REQUEST 1:
Answer these questions about the passage on Chichad:
(a) How much money had Chichad saved when he first went back home at eighteen?
(b) What kind of shop did Chichad hope to open in his village?
(c) What did the Chatu wala give Tulku as a farewell gift?
REQUEST 2:
Rewrite the stretch of the passage on Chichad from "When Tulku was" through "farewell gift .", changing "perambulators" to "baby carriages".
REQUEST 3:
Continue the passage on Chichad from the point where it ends.

## BEGIN TEXT TO READ

When Chichad was eighteen , he went back home for the first time , a prosperous catch with two hundred rupees of savings . He was promptly married off , his bride all of fifteen years . At nineteen , Chichad was a father , and at twenty one , he had a son who was Tulku’s age .

In those days , wool was not available in civilized balls . My grandmother bought skeins of wool , which had to be carefully unraveled into balls . This was painstaking work , and my grandmother used to summon Chichad for this task . He used to sit at her feet with the skein around his knees and wind the wool into balls. During this time he kept up a non stop chatter – talking about his life and his dreams. We were two small huddles sitting beside Chichad , and Tulku’s huge eyes would glow darkly in excitement and adventure as he tried to get as close to Chichad as possible to be a part of those dreams.

Chichad’s dreams were magnificent in their simplicity . He wanted to save enough money to go back to his village and open a pan bidi shop . That would give him enough money to help him build a ‘pucca’ house and put his son to school . That was very important to him .

“My son will study like babu ,and go to school everyday .”

School was ten km away in another village , which was no distance really for Chichad . He would sit his son astride his shoulders and make that trip four times a day , for a better future . His son would be a primary school teacher and when he was twenty one he would get him married . His eyes lit up as he foresaw his young daughter in law bringing him lunch at his pan bidi shop every afternoon. He would have two buffaloes and once a year he would come to Calcutta to bring the rich pure ghee from his buffaloes for us .

Chichad chewed contentedly on the left over roti and ‘gur’ which was his remuneration for rolling up the wool and dreamt on .

When Tulku was six or seven , we moved from Manicktolla to Kankurgachi , about ten km away to a block of flats . We had guards at our gates and our neighbors were professors who had moved from USA to India . There were imported perambulators and second hand station wagons and Corvettes . We nodded politely to their children who spoke with strange accents and missed our neighbors – Rekhadidi , Chitra , Neri terribly . We even missed our Chatu wala ,who gave Tulku a red plastic horse as a farewell gift .

Kankurgachi had plenty of water – twenty four hours a day . There was no need for a water wala any more . But Chichad still came , though clearly uncomfortable in this alien world where he had to climb four flights of stairs and had to press a bell to enter the house . He came with his rickshaw trudging ten kms , to give a young boy his rickshaw ride , a boy who was the same age as his long unseen son .

## END TEXT TO READ
## BEGIN SUPPLIED MATERIAL

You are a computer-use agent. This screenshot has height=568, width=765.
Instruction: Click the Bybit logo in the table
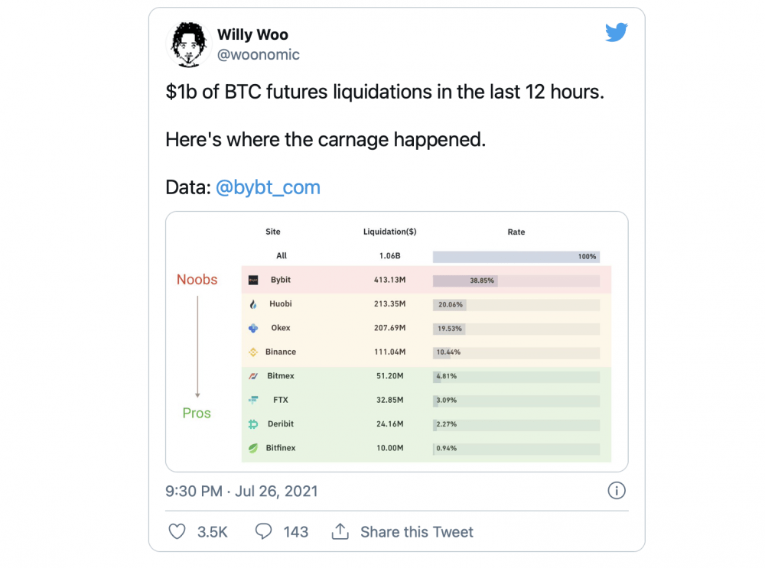[253, 280]
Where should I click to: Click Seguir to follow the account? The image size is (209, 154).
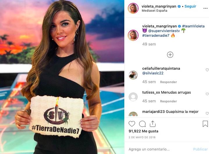tap(190, 6)
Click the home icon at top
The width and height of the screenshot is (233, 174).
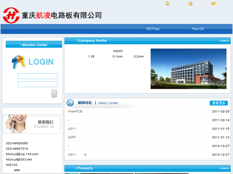(x=167, y=4)
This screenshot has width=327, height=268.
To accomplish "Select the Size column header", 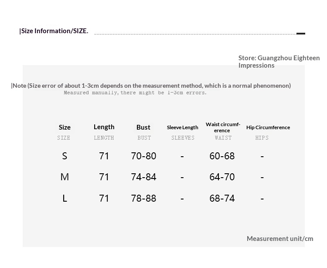I will pyautogui.click(x=65, y=127).
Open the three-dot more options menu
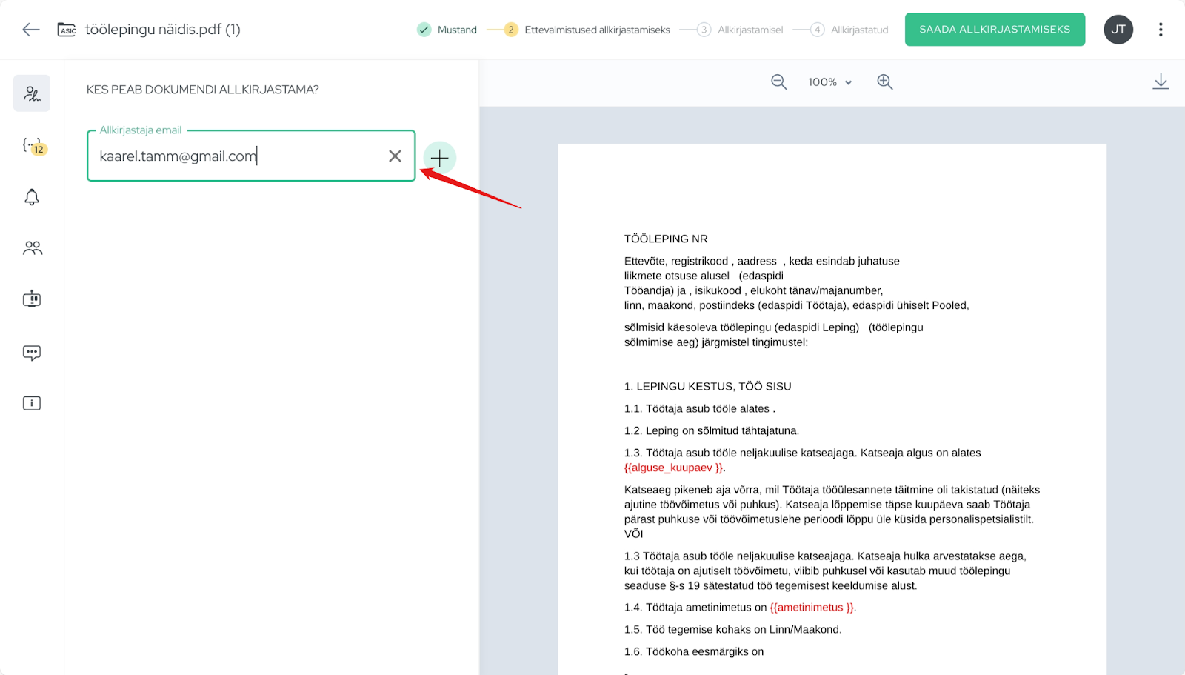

## END SUPPLIED MATERIAL

RIGHT ANSWER 1:
(a) Two hundred rupees
(b) A pan bidi shop
(c) A red plastic horse

RIGHT ANSWER 2:
When Tulku was six or seven , we moved from Manicktolla to Kankurgachi , about ten km away to a block of flats . We had guards at our gates and our neighbors were professors who had moved from USA to India . There were imported baby carriages and second hand station wagons and Corvettes . We nodded politely to their children who spoke with strange accents and missed our neighbors – Rekhadidi , Chitra , Neri terribly . We even missed our Chatu wala ,who gave Tulku a red plastic horse as a farewell gift .

RIGHT ANSWER 3:
As things will be , over time Chichad’s visits to Kankurgachi dwindled . Those were troubled times – the Naxalite movement was in its incipient stage , and Kankurgachi being a new area used to be a little uncertain in terms of safety . We heard of bodies being dumped in the pond in front of our house and by early evening Kankurgachi used to bear a deserted look , so different from our little lane at Manicktolla . By this time Tulku had also started appreciating the relative superiority of a second hand Corvette over a hand pulled rickshaw , and while he was still very happy to see Chichad , the rickshaw did not exercise the same attraction as before .

I saw Chichad infrequently after that , when he used to come over to me as I waited to catch my schoolbus at Manicktolla . He wanted to know how Tulku was – was he taller , how much taller , was he eating well ? Did my parents scold him still , did they buy him lollipops everyday ? Did he still cry when he went to school every day ?

By this time , I had become a citizen of a modern high rise building and my friends were born in the USA – a long way from the narrow ill lit lane at Manicktolla with its old house and the red cemented portico . I was embarrassed to have others watch me talk to the stringy rickshaw puller in his faded half lungi and grey vest . I think Chichad understood , because I used to see him sometimes in the opposite footpath as I waited for my school bus . He looked at me longingly , his eyes full of questions about Tulku , but never came upto me again.

Chichad continued to be a rickshaw puller and perhaps now carried water up steep stairs into other peoples’ kitchens and bathrooms . When it rained he sat huddled under the portico and thought about Tulku and his long unseen son . And if he dreamt , his hands flung across his tin trunk , it was of his son growing up to be a school teacher and his ‘babu’ being driven to school in a car .

Many years later , another of our water walas – Ram came to Kankurgachi . He brought with him a Horlicks bottle of mango pickle prepared at home and news of Manicktolla . My grandmother , who was then alive , asked detailed questions about who had died , lived and got married in our old neighborhood .

The old chatuwala was still there , as was the ‘telebhajawala’ who used to fry ‘beguni’ and ‘alu chop’ in a black ‘kadai’ while he pumped his ‘hazak’ lantern in the gloom. The ‘belphulwali’ was still plying as was ‘kala buri’, the old half blind woman who used to sell bananas and was my unofficial guardian as I waited to catch my school bus . Neither Tulku nor I was very interested in Ram’s narrative , we had almost forgotten Manicktolla.

“ And Chichad ? How is he ? Is he still there ?” My grandmother asked , when Ram was almost leaving .

Ram was initially embarrassed and then upset . And while we listened to the last of Chichad’s story in our modern , smart living room , we were transported – perhaps for the last time to our time of innocence , into the dingy lane in Manicktolla with its red portico house .

Tired of his eight annas of rickshaw fare , Chichad left Calcutta and went back to his village . He tried for several jobs – but jobs were scarce . He then took up a radically different occupation , he joined a gang of dacoits . They used to raid villages and steal grain and money . If there was resistance , they fought with sickles and knives , fatally injuring or killing people.

One night , Chichad was not so lucky . He was cornered and almost beaten to death by villagers whom he had attempted to rob. In a rage , the villagers then threw kerosene soaked hay on him , and burnt him to death when he was still alive .

We mourned Chichad – not the man who gave up his dreams and died brutally . We did not see the bloodied face and his half dead body writhing in agony as the fire consumed him . Nor his young son , who probably had to leave the village in ignominy and is now perhaps a day labourer in a city and dreaming his own dreams. Neither did we mourn the small pan bidi shop that will never be.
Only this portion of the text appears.